Exercise:
Copy all data exactly. Skip pictures.

Material for this exercise:
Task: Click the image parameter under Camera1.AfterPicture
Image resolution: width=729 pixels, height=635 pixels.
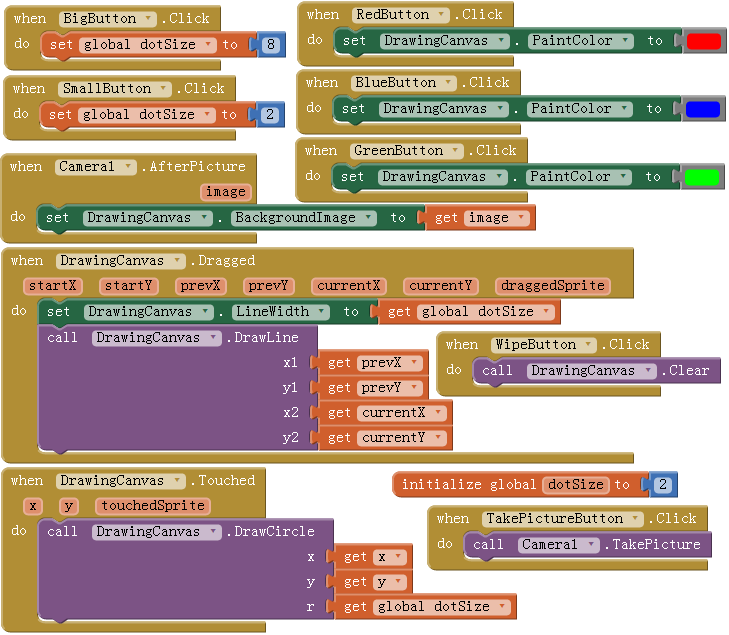Action: (225, 191)
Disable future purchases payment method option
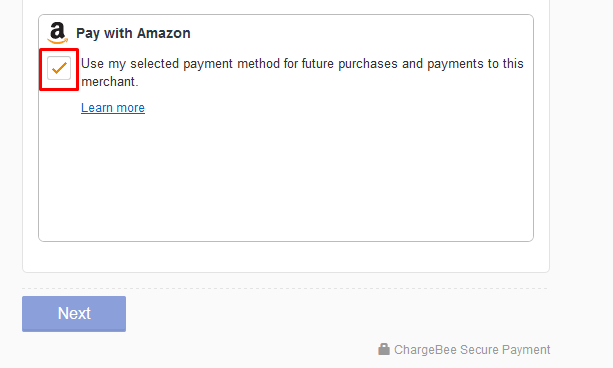613x368 pixels. tap(59, 68)
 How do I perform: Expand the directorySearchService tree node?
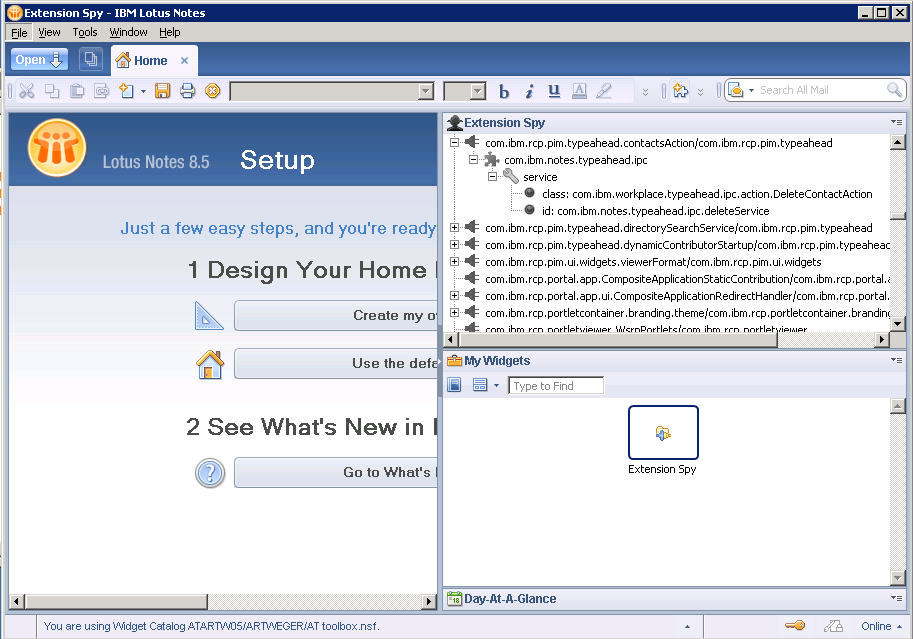[x=455, y=228]
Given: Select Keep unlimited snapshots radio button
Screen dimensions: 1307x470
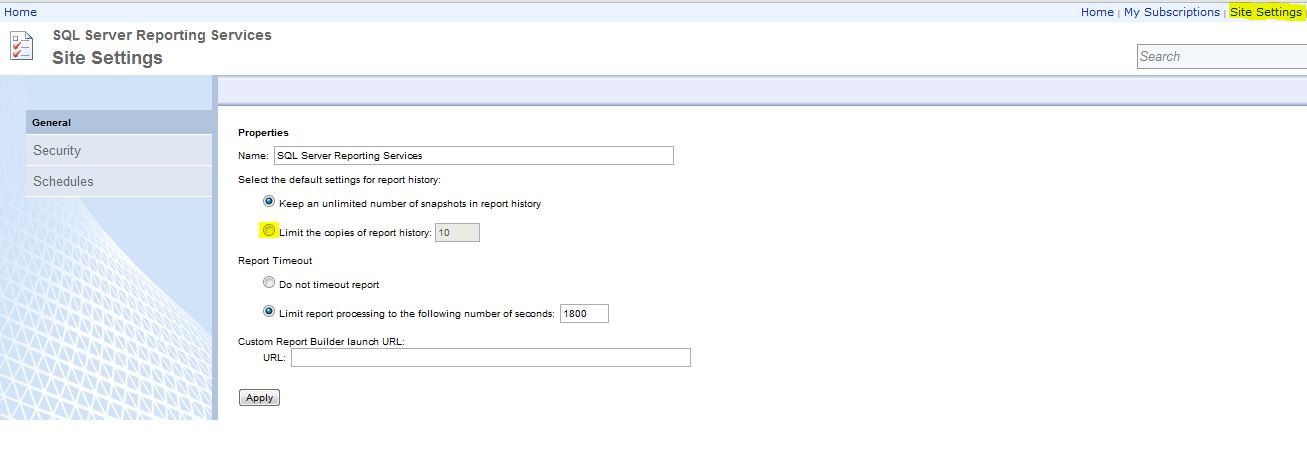Looking at the screenshot, I should 269,202.
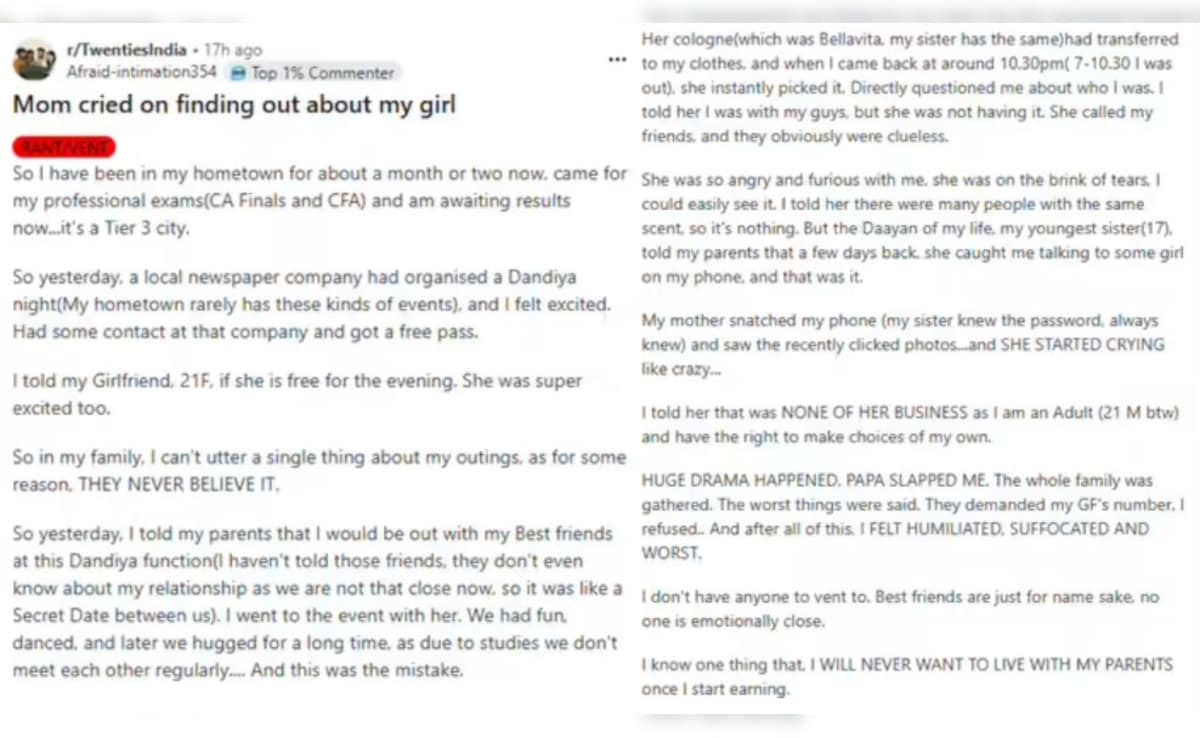1200x738 pixels.
Task: Click the Top 1% Commenter badge
Action: click(312, 72)
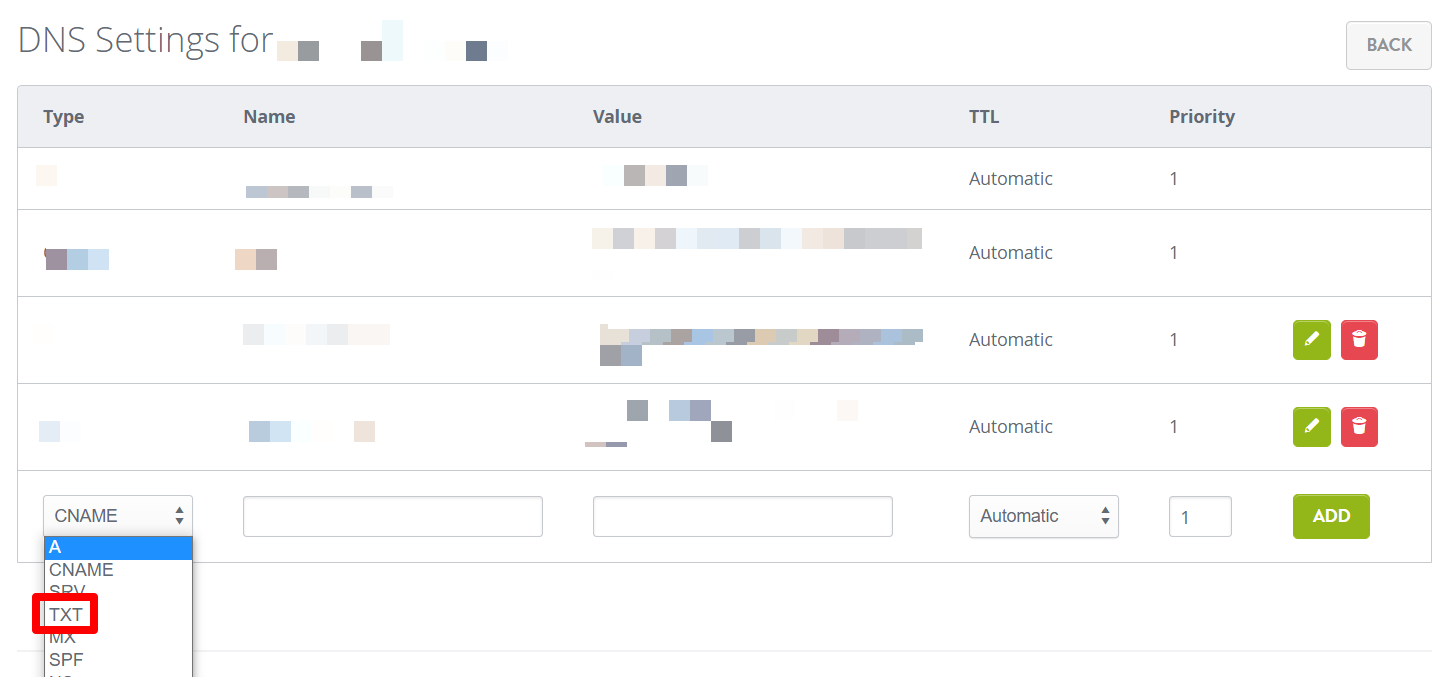Open the TTL Automatic dropdown
Screen dimensions: 1452x677
1043,516
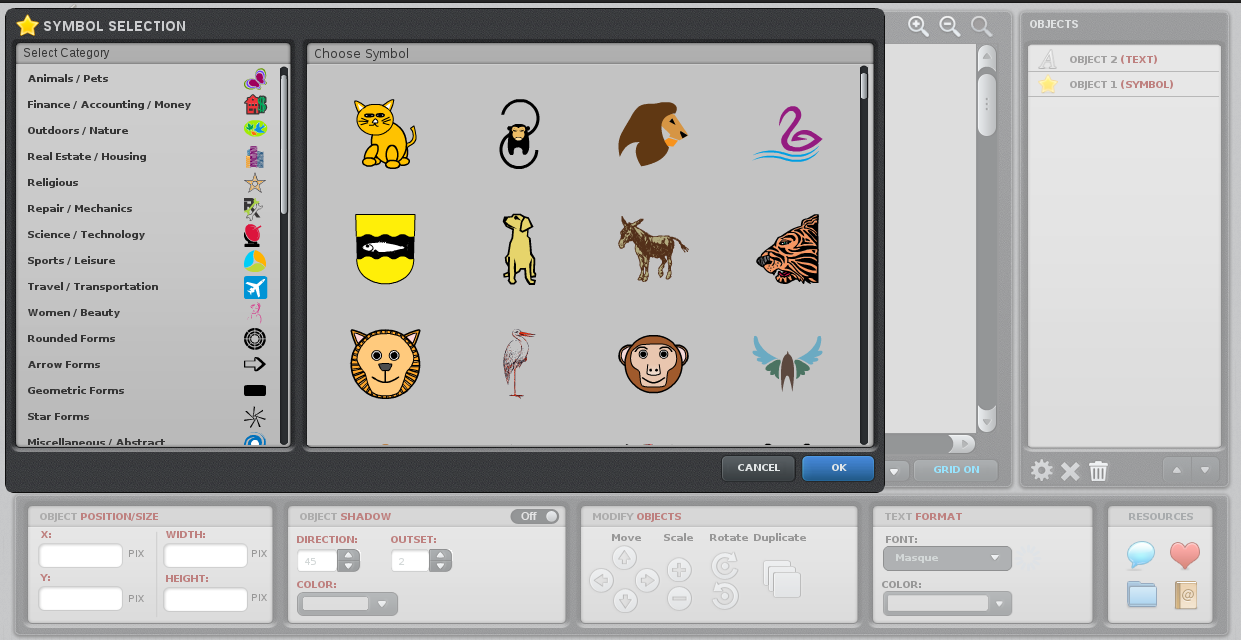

Your solution:
Task: Click the image parameter under Camera1.AfterPicture
Image resolution: width=729 pixels, height=635 pixels.
Action: (225, 191)
Disable future purchases payment method option
613x368 pixels. tap(59, 68)
 How do I perform: Expand the directorySearchService tree node?
[x=455, y=228]
Given: Select Keep unlimited snapshots radio button
Screen dimensions: 1307x470
Looking at the screenshot, I should 269,202.
1200x738 pixels.
Task: Click the Top 1% Commenter badge
Action: click(312, 72)
Open the TTL Automatic dropdown
Screen dimensions: 1452x677
1043,516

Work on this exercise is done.